On September 9th, CTA reached a major milestone for our automated sharing program. Since our founding as an independent non-profit in 2017, CTA member companies have shared over 100 million cyber threat observables. Although it may seem banal in some ways, this simple statistic represents an enormous accomplishment in its own right. It is also a useful heuristic for CTA’s various achievements and advancements over the 1,348 days between the first observable submission and the hundred-millionth.
Overcoming Obstacles to Sharing
While the cybersecurity community talked about threat sharing for years, the reality usually fell short. Although many barriers stymied progress, four stood out for cybersecurity providers. One was the free-rider problem – organizations would join sharing groups only to discover that very few members provided any intelligence. Everyone was happy to receive, but few would give. Second, observables by themselves often lack utility. Without context, defenders cannot use them. Third, the anonymity afforded by most broad sharing groups results in a lot of noisy, unvetted data. For organizations that make money based on cyber threat intelligence, these barriers were show-stoppers. Fourth, when vendor groups did overcome these issues, they usually did so based on personal connections and the sharing would often only last for a short time.
From its founding, CTA was designed to overcome these challenges. We built a requirement for members to share into our bylaws – you can’t be a CTA member without providing a minimal level of threat intelligence. In the early days of CTA, we required all observables to come with at least one piece of context (what kill chain phase the submitter assessed that it belonged in). We now require certain additional context, such as first- and last-seen, and at least one more piece of information (e.g., malware name or attack pattern), and incentivize members to share additional context beyond those requirements. CTA emphasizes transparency rather than anonymity; shared intelligence stays tagged to the submitting organizations. We have created an independent, neutral organization whose entire purpose is to enable and sustain threat intelligence sharing over the long-term.
Now You’ve Seen It, Believe It
While some were skeptical that CTA could work, we have amply demonstrated that competitors can share threat intelligence with context in a standardized format, benefiting the entire ecosystem, and still compete and make money. We have shown that the cybersecurity industry can share automated threat intelligence at speed and scale, sustaining that sharing not just for months but for years. In the process, we have built a trusted community that has enabled CTA to expand our membership and our other sharing activities, including our early sharing of member blogs and reports. In turn, CTA’s sharing activities enable our members to better protect their customers and clients, more effectively disrupt our adversaries, and raise the level of cybersecurity across the digital ecosystem.
I have been in the cybersecurity business long enough to know that celebrating this sort of milestone reflects both that real progress has been made and that much work remains to be done.

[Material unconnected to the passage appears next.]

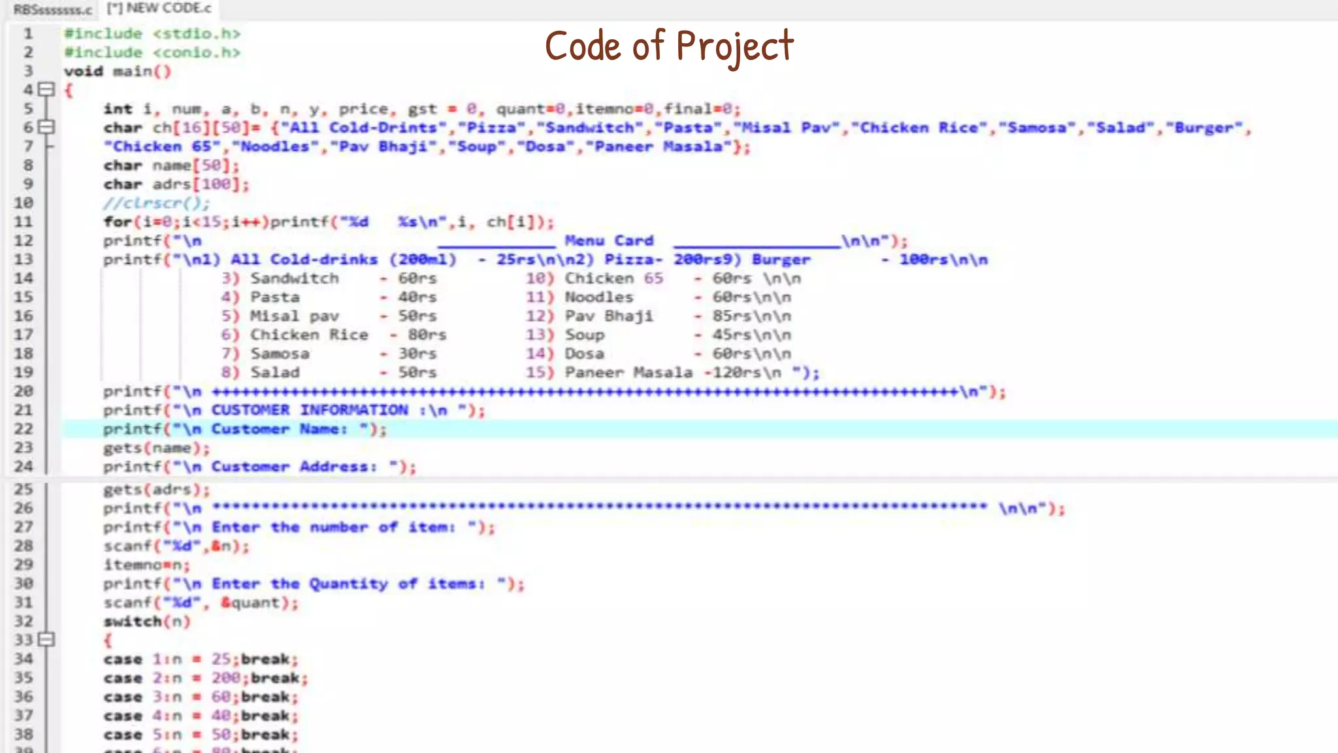Click the switch(n) statement
Image resolution: width=1338 pixels, height=753 pixels.
146,621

As is to be expected, for a variety of reasons, no vendor shares everything they know and CTA members only constitute a portion of the industry. What has been shared through CTA represents only a fraction of the malicious activity out there. CTA passing the 100 million mark for shared observables helps to put the scale of the problem in perspective. Luckily, it also shows what is possible when cybersecurity providers take the risk to share with each other, investing time and money into the effort.
So, what does 100 million get you? In this case, the foundation for better defenses and a safer ecosystem. I am confident that when we reach 200 million, CTA will be even larger, more effective, and an integral part of the cybersecurity landscape.